At present, the operating load of the coal-water slurry gasification unit is generally 95%~110%, and the high-load operation has a great impact on the system. It has been found through recent operations that since the gasifier load has been raised to 15%, the service life of refractory bricks has been significantly shortened, and the service life of A/B gasifier cylinder bricks (burner chamber-K bricks) is only about 3700h, and in When replacing, the remaining refractory bricks are less, far less than 1/3 of the whole (refractory brick manufacturers require that the refractory bricks be replaced when the remaining 1/3), and the refractory bricks are seriously damaged.
Comprehensive analysis, in order to extend the service life of refractory bricks, should be adjusted from the following aspects.
flow field structure
As we all know, the quality of the atomization effect is determined by the speed and angle of the material exiting the burner, in which the main oxygen plays a crucial role. Refractory bricks cause severe scour. It is recommended that the main oxygen flow rate of the burner ranges from 120 to 150 m/s.
The data provided by the patentee are: the oxygen flow rate of 8949m³/h corresponds to the gasifier pressure of 6.3MPa, the main oxygen flow rate of 130m/s, and the central oxygen flow rate of 120m/s. With the increase of coal slurry concentration, the oxygen flow rate of furnace C has reached 9600m³/h. To ensure that the main oxygen flow rate is within the recommended range, the corresponding gasifier pressure should be 6.8MPa, but the pressure vessel does not allow overpressure operation. Unable to achieve (current pressure is 6.5MPa).

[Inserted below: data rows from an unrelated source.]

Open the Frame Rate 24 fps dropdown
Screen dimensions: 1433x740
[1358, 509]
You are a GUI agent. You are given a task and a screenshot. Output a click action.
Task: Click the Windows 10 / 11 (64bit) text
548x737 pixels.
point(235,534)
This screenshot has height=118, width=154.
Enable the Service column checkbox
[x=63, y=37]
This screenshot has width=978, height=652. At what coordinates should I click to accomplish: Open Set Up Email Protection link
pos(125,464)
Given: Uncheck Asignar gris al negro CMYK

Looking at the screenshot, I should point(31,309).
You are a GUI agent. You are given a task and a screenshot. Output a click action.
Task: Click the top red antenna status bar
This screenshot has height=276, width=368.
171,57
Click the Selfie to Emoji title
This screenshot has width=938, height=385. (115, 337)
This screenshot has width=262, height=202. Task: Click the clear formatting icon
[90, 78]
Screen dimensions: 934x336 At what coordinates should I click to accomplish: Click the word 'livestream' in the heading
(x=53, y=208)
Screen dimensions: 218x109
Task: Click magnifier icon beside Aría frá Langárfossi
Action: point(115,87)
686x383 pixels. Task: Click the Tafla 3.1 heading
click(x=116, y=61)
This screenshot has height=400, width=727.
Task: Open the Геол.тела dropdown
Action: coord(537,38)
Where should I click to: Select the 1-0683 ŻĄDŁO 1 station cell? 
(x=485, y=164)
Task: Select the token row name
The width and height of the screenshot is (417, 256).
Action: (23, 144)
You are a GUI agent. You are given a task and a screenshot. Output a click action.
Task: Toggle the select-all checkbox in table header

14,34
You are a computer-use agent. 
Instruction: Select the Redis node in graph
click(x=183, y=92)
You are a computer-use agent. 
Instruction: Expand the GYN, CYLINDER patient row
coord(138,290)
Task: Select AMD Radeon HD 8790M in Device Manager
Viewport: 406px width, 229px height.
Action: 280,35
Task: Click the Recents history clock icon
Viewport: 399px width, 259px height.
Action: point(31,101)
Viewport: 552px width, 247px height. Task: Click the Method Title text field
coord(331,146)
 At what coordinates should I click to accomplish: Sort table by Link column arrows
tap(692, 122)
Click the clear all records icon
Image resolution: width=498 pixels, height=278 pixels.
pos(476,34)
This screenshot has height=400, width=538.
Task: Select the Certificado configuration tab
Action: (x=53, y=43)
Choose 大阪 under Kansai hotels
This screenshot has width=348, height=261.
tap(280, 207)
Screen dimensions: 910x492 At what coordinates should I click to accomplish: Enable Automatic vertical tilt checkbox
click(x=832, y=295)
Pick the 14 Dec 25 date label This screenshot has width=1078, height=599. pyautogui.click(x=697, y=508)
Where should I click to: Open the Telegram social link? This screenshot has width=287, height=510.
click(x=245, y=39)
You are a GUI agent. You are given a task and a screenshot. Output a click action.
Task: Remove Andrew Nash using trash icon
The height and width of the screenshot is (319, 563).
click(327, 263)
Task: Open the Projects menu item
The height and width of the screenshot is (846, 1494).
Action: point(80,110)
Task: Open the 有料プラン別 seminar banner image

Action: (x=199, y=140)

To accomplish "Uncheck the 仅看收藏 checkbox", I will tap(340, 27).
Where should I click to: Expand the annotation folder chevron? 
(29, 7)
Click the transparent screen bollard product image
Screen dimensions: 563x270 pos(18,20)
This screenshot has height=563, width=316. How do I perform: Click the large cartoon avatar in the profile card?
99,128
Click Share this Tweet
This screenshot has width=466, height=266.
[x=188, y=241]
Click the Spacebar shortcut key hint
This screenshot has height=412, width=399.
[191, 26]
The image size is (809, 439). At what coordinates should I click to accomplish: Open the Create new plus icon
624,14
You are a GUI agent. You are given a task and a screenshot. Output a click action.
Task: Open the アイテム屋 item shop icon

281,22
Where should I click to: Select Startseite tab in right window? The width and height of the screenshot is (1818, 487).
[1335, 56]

According to the current operating parameters, it is calculated that the main oxygen flow rate has reached 145m/s, and the central oxygen flow rate is 114m/s (calculation conditions: material ejection angle 50°, temperature 22°C, central oxygen ratio 16.6%). Due to the difference of each burner, there is a certain deviation in its flow velocity, but the range of deviation is less than 5m/s. During the operation of the gasification unit of a company, the refractory bricks were seriously damaged when the main oxygen flow rate was 95m/s and 145m/s. Based on the current conditions, when the system reaches 110% load, the main oxygen flow rate will reach 148m/s, which deviates greatly from the process index. When the temperature is higher in summer, the main oxygen flow rate will change more greatly (see Table 1 for the corresponding relationship between the oxygen flow rate and the temperature of the oxygen pipeline and the pressure of the gasifier).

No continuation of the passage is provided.